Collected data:
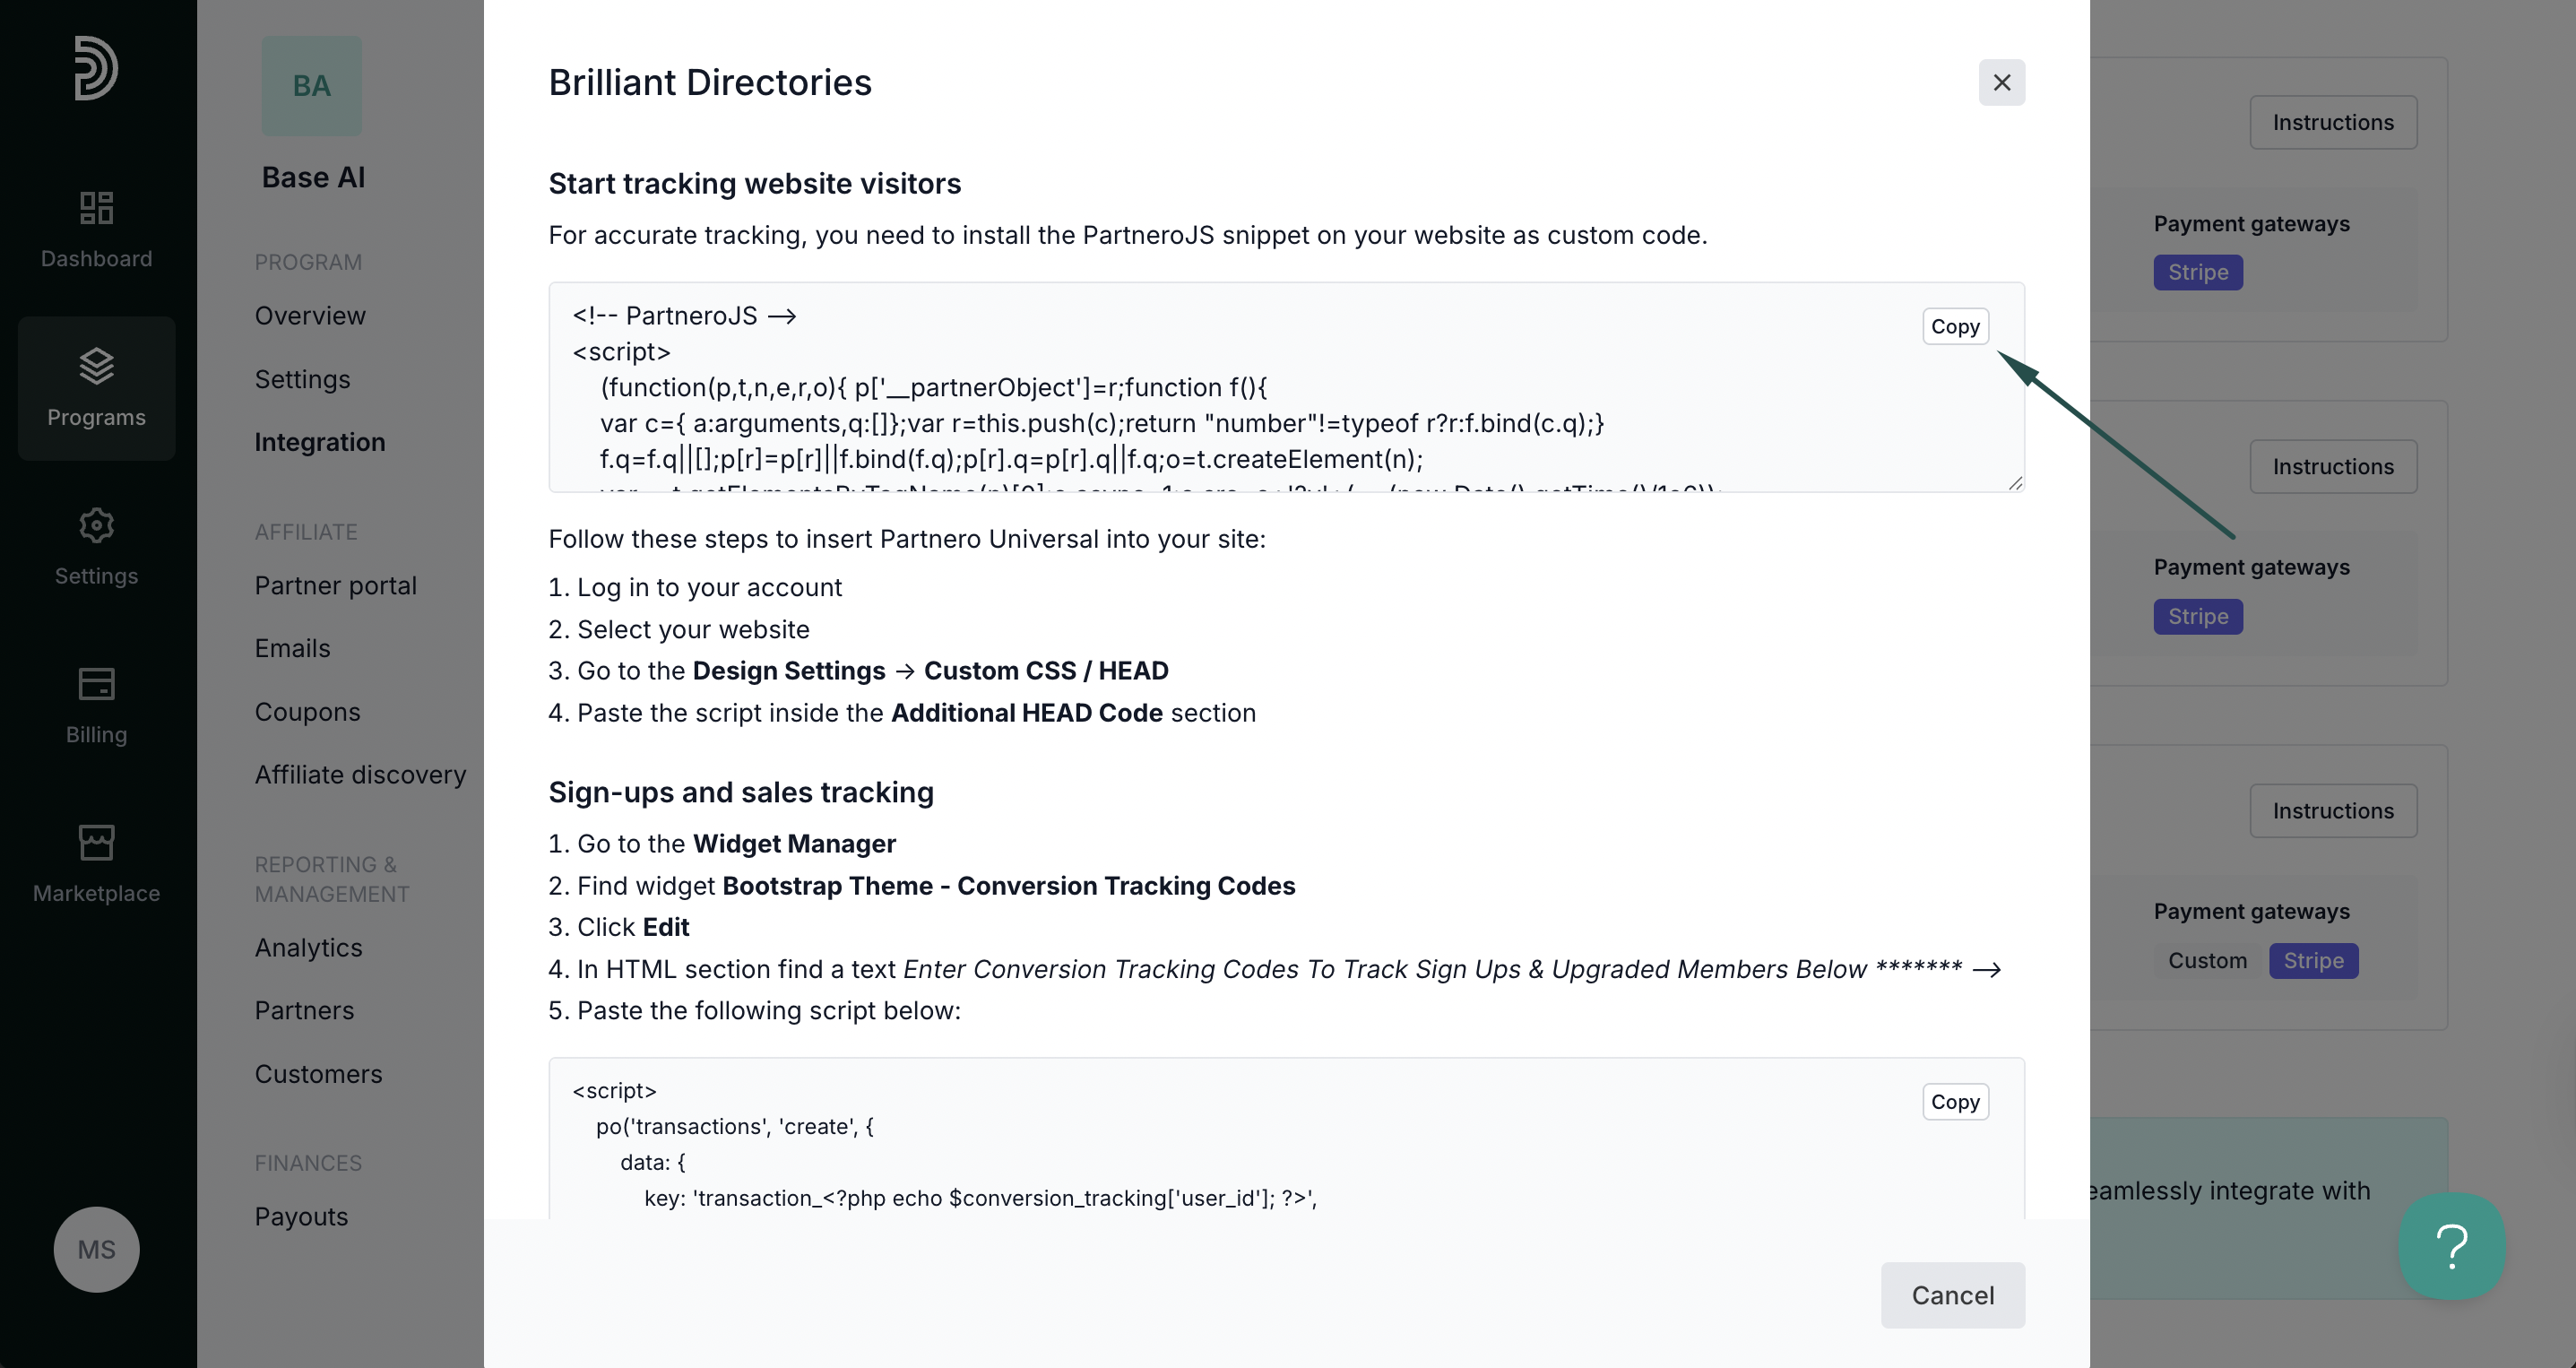Screen dimensions: 2576x1368
Task: Open the Analytics report page
Action: coord(308,947)
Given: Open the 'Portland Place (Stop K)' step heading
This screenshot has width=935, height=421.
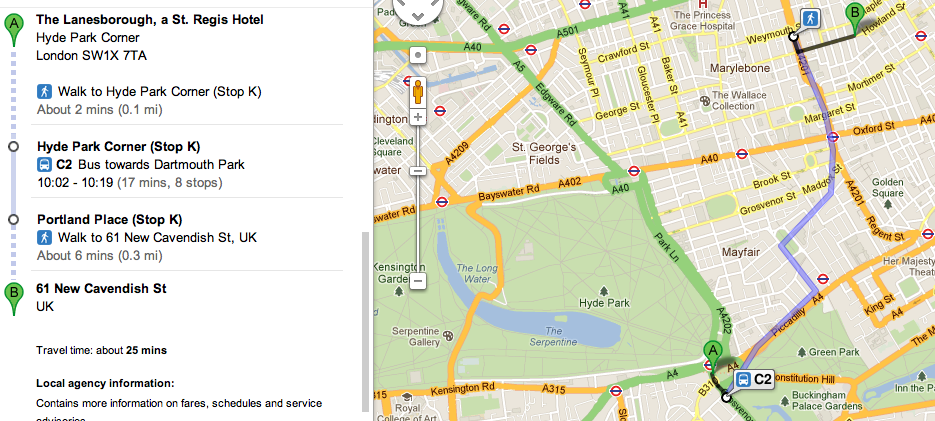Looking at the screenshot, I should (x=109, y=220).
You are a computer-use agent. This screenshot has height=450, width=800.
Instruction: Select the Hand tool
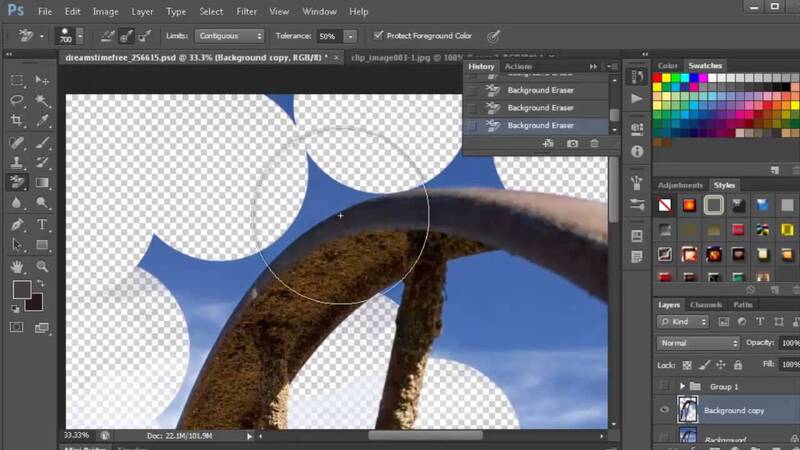[x=17, y=267]
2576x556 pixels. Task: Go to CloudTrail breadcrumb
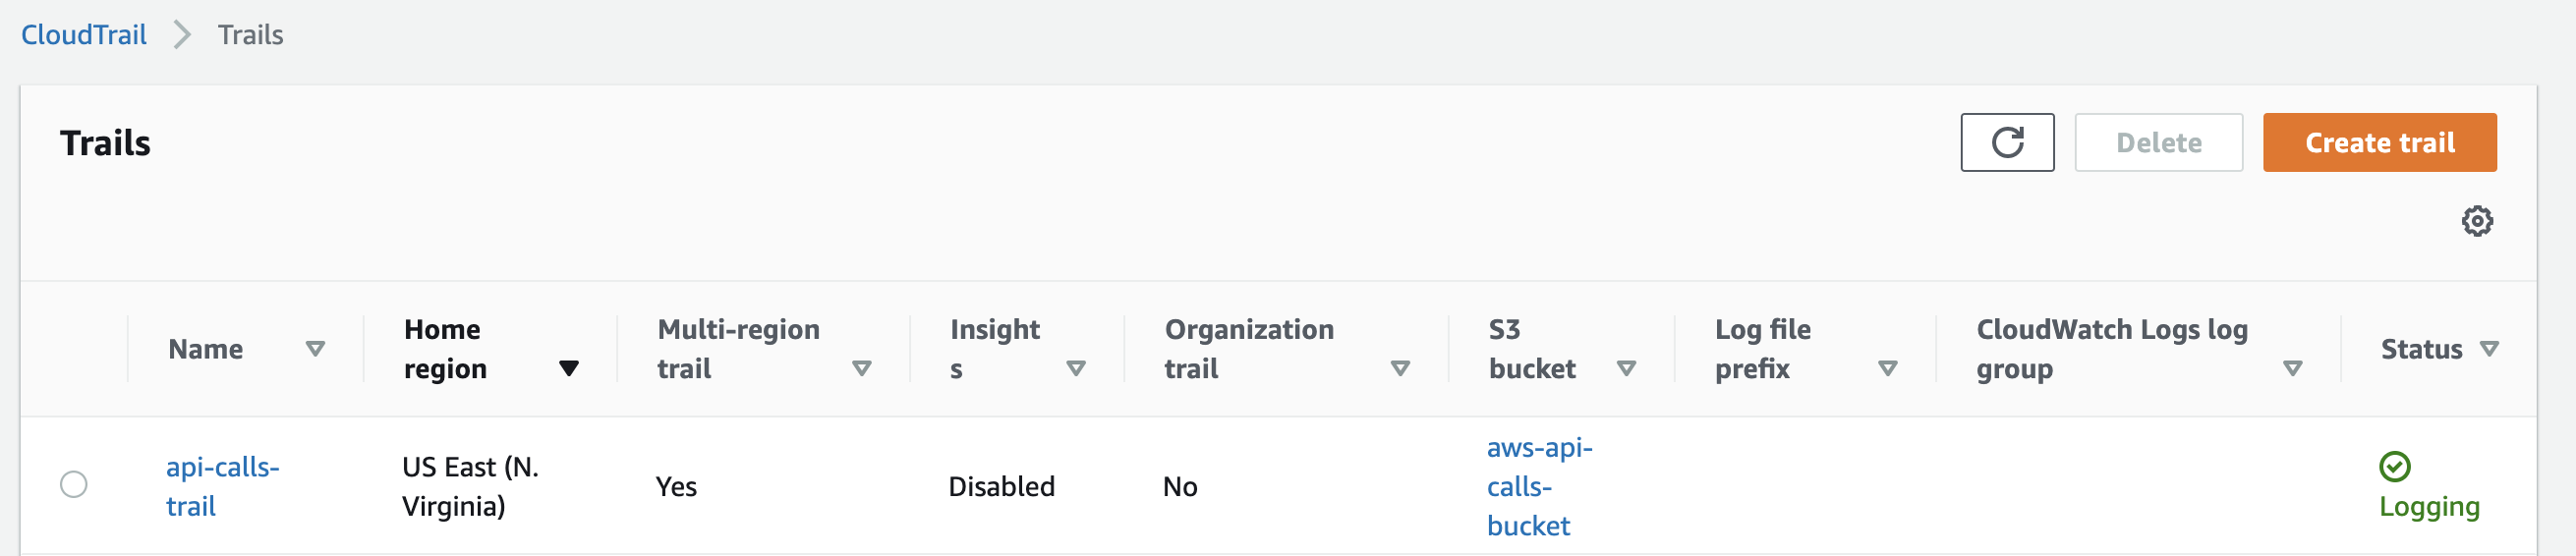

Instructions for the task: Beginning at the line that contains "You are a computer-use", give the remaining lines of the records again exactly, through the last one. Leave out pictures.

Completed exercise:
You are a computer-use agent. This screenshot has height=450, width=800.
Instruction: Select the Hand tool
[x=17, y=267]
2576x556 pixels. Task: Go to CloudTrail breadcrumb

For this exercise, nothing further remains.